* Prompt *
Retype every line of the entries below word for word, leaving out the pictures.
■ ■ ■
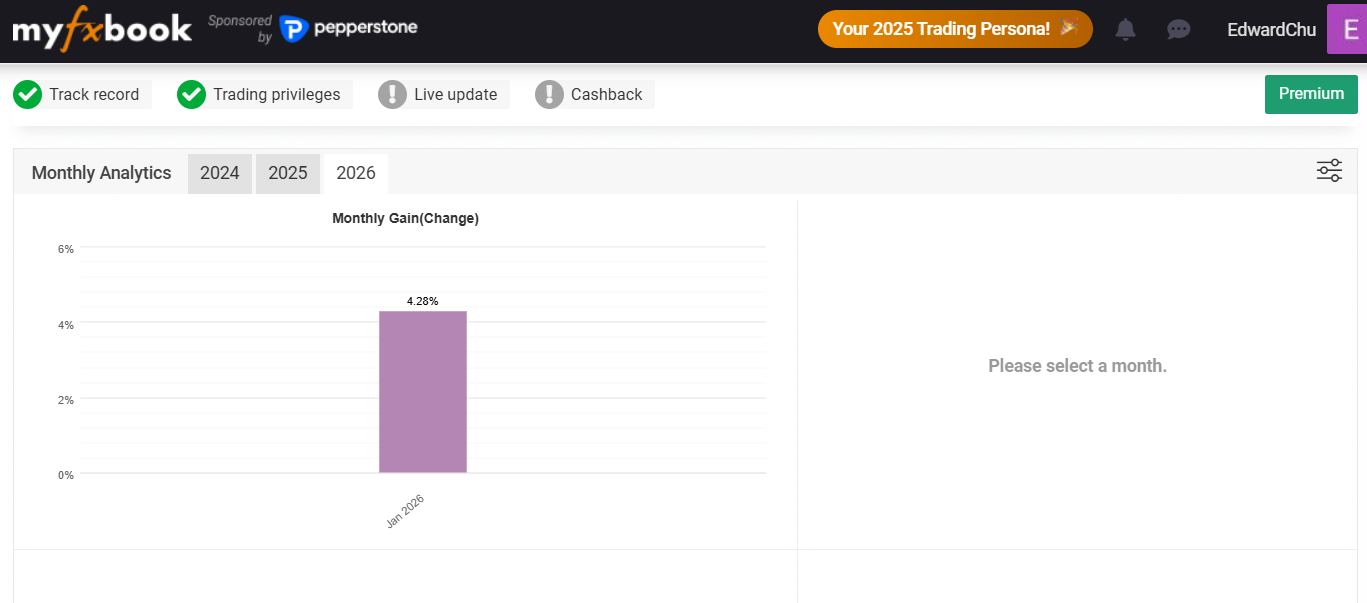Click the Premium button
Screen dimensions: 1367x603
point(1311,94)
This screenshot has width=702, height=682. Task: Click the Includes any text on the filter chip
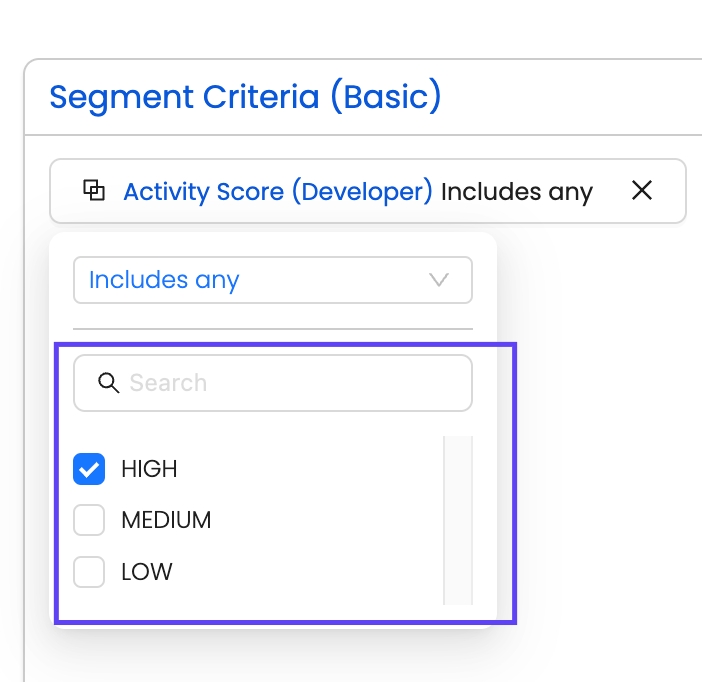pyautogui.click(x=516, y=191)
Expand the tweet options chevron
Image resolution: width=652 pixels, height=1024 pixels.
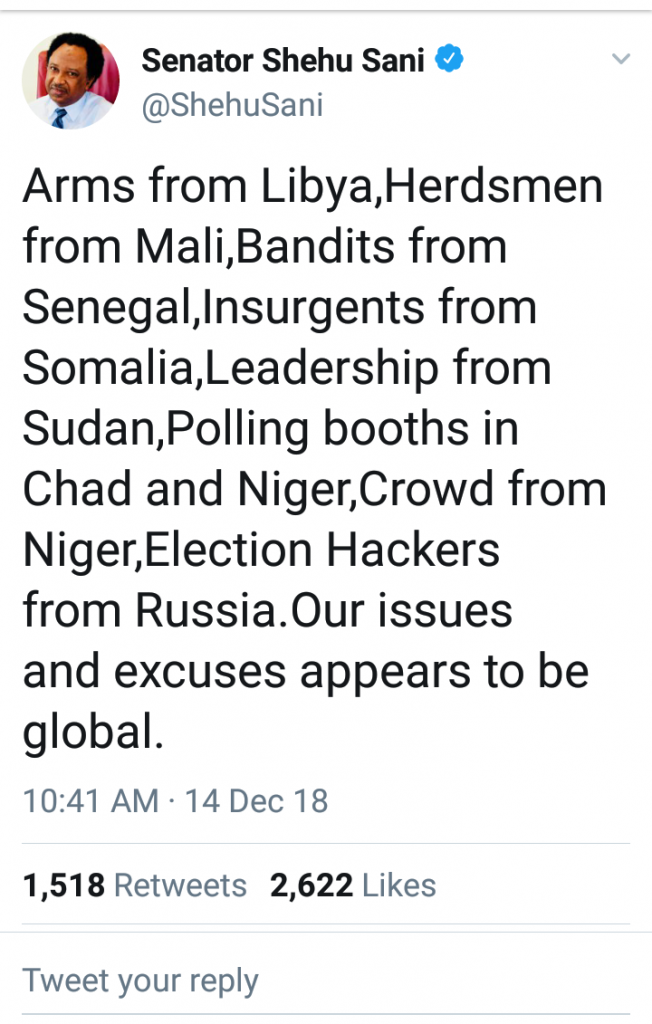621,61
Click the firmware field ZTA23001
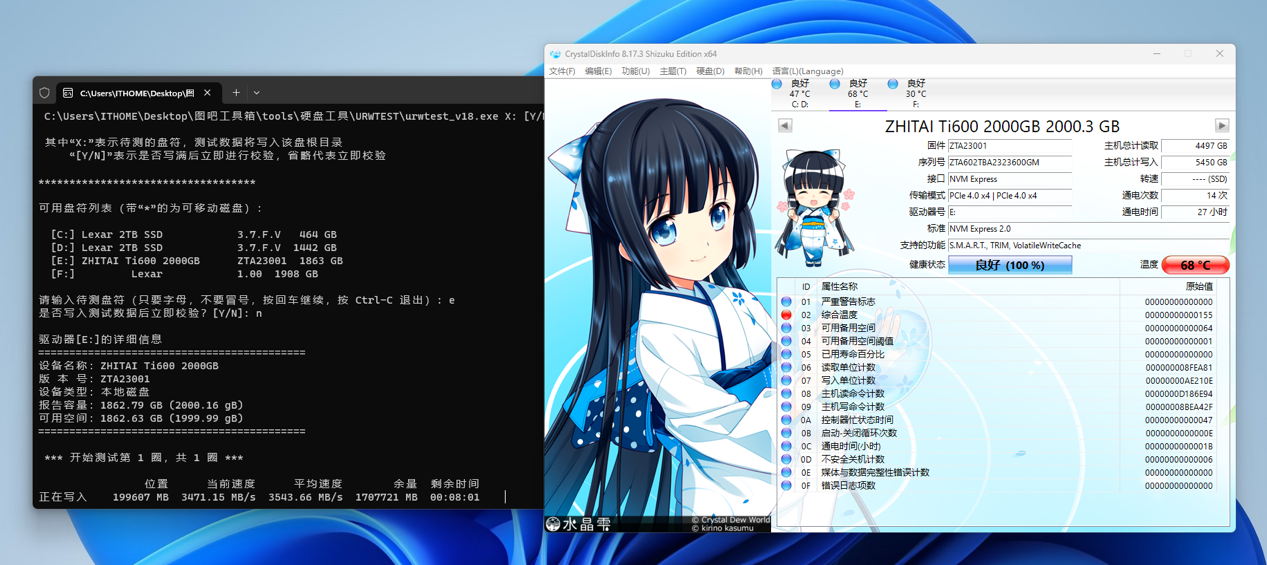This screenshot has width=1267, height=565. [1008, 146]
■ ■ ■
* Written answer *
Click the Premium button
Screen dimensions: 1367x603
point(1311,94)
This screenshot has width=702, height=682. Task: Click the Includes any text on the filter chip
pyautogui.click(x=516, y=191)
Expand the tweet options chevron
Image resolution: width=652 pixels, height=1024 pixels.
621,61
Click the firmware field ZTA23001
This screenshot has width=1267, height=565. [1008, 146]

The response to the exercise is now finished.